OpenSearch/docs/reference/sql/functions/grouping.asciidoc

102 lines
4.0 KiB
Plaintext

[role="xpack"]
[testenv="basic"]
[[sql-functions-grouping]]
=== Grouping Functions
Functions for creating special __grouping__s (also known as _bucketing_); as such these need to be used
as part of the <<sql-syntax-group-by, grouping>>.
[[sql-functions-grouping-histogram]]
==== `HISTOGRAM`
.Synopsis:
[source, sql]
----
HISTOGRAM(
numeric_exp, <1>
numeric_interval) <2>
HISTOGRAM(
date_exp, <3>
date_time_interval) <4>
----
*Input*:
<1> numeric expression (typically a field)
<2> numeric interval
<3> date/time expression (typically a field)

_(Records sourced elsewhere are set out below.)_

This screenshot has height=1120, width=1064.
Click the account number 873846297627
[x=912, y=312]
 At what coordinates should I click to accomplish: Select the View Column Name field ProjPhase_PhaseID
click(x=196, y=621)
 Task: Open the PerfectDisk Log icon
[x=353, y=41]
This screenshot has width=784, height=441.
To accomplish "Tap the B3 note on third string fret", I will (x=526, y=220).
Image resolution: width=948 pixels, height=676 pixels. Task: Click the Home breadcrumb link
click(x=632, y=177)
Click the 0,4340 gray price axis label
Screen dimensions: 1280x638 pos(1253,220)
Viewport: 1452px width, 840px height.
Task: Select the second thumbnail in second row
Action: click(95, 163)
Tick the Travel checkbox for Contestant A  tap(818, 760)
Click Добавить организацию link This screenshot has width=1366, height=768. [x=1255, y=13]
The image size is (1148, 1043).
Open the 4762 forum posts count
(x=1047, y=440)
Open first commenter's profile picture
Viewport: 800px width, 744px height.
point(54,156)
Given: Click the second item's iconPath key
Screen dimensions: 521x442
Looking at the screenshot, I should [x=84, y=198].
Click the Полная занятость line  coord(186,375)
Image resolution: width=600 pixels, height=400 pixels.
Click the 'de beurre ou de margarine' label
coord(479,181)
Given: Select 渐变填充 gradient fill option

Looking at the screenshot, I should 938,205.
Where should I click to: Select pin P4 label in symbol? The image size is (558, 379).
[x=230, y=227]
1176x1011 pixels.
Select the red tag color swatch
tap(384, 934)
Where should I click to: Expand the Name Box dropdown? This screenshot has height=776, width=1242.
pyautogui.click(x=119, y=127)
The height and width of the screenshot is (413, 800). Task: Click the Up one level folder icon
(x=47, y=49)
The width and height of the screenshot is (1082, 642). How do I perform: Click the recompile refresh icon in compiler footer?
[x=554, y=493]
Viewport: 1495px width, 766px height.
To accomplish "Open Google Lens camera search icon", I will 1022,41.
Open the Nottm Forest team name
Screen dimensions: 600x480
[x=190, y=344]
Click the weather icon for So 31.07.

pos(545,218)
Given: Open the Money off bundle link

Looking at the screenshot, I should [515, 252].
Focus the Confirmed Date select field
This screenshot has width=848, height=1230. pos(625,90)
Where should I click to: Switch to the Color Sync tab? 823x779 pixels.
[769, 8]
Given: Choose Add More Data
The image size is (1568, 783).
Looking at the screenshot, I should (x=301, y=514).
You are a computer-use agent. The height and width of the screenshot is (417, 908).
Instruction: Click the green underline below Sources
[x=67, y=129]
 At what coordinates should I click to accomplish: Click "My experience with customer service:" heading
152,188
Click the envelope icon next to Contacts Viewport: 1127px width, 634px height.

<4> date/time <<sql-functions-datetime-interval, interval>>
*Output*: non-empty buckets or groups of the given expression divided according to the given interval
.Description
The histogram function takes all matching values and divides them into buckets with fixed size matching the given interval, using (roughly) the following formula:
[source, sql]
----
bucket_key = Math.floor(value / interval) * interval
----
NOTE:: The histogram in SQL does *NOT* return empty buckets for missing intervals as the traditional <<search-aggregations-bucket-histogram-aggregation, histogram>> and <<search-aggregations-bucket-datehistogram-aggregation, date histogram>>. Such behavior does not fit conceptually in SQL which treats all missing values as `NULL`; as such the histogram places all missing values in the `NULL` group.
`Histogram` can be applied on either numeric fields:
[source, sql]
----
include-tagged::{sql-specs}/docs/docs.csv-spec[histogramNumeric]
----
or date/time fields:
[source, sql]
----
include-tagged::{sql-specs}/docs/docs.csv-spec[histogramDateTime]
----
Expressions inside the histogram are also supported as long as the
return type is numeric:
[source, sql]
----
include-tagged::{sql-specs}/docs/docs.csv-spec[histogramNumericExpression]
----
Do note that histograms (and grouping functions in general) allow custom expressions but cannot have any functions applied to them in the `GROUP BY`. In other words, the following statement is *NOT* allowed:
[source, sql]
----
include-tagged::{sql-specs}/docs/docs.csv-spec[expressionOnHistogramNotAllowed]
----
as it requires two groupings (one for histogram followed by a second for applying the function on top of the histogram groups).
Instead one can rewrite the query to move the expression on the histogram _inside_ of it:
[source, sql]
----
include-tagged::{sql-specs}/docs/docs.csv-spec[histogramDateTimeExpression]
----
[IMPORTANT]
When the histogram in SQL is applied on **DATE** type instead of **DATETIME**, the interval specified is truncated to
the multiple of a day. E.g.: for `HISTOGRAM(CAST(birth_date AS DATE), INTERVAL '2 3:04' DAY TO MINUTE)` the interval
actually used will be `INTERVAL '2' DAY`. If the interval specified is less than 1 day, e.g.:
`HISTOGRAM(CAST(birth_date AS DATE), INTERVAL '20' HOUR)` then the interval used will be `INTERVAL '1' DAY`.
[IMPORTANT]
All intervals specified for a date/time HISTOGRAM will use a <<search-aggregations-bucket-datehistogram-aggregation,fixed interval>>
in their `date_histogram` aggregation definition, with the notable exception of `INTERVAL '1' YEAR` where a calendar interval is used.
The choice for a calendar interval was made for having a more intuitive result for YEAR groupings. Calendar intervals consider a one year
bucket as the one starting on January 1st that specific year, whereas a fixed interval one-year-bucket considers one year as a number
of milliseconds (for example, `31536000000ms` corresponding to 365 days, 24 hours per day, 60 minutes per hour etc.). With fixed intervals,
the day of February 5th, 2019 for example, belongs to a bucket that starts on December 20th, 2018 and {es} (and implicitly {es-sql}) would
have returned the year 2018 for a date that's actually in 2019. With calendar interval this behavior is more intuitive, having the day of
February 5th, 2019 actually belonging to the 2019 year bucket.
[IMPORTANT]
Histogram in SQL cannot be applied applied on **TIME** type.
E.g.: `HISTOGRAM(CAST(birth_date AS TIME), INTERVAL '10' MINUTES)` is currently not supported.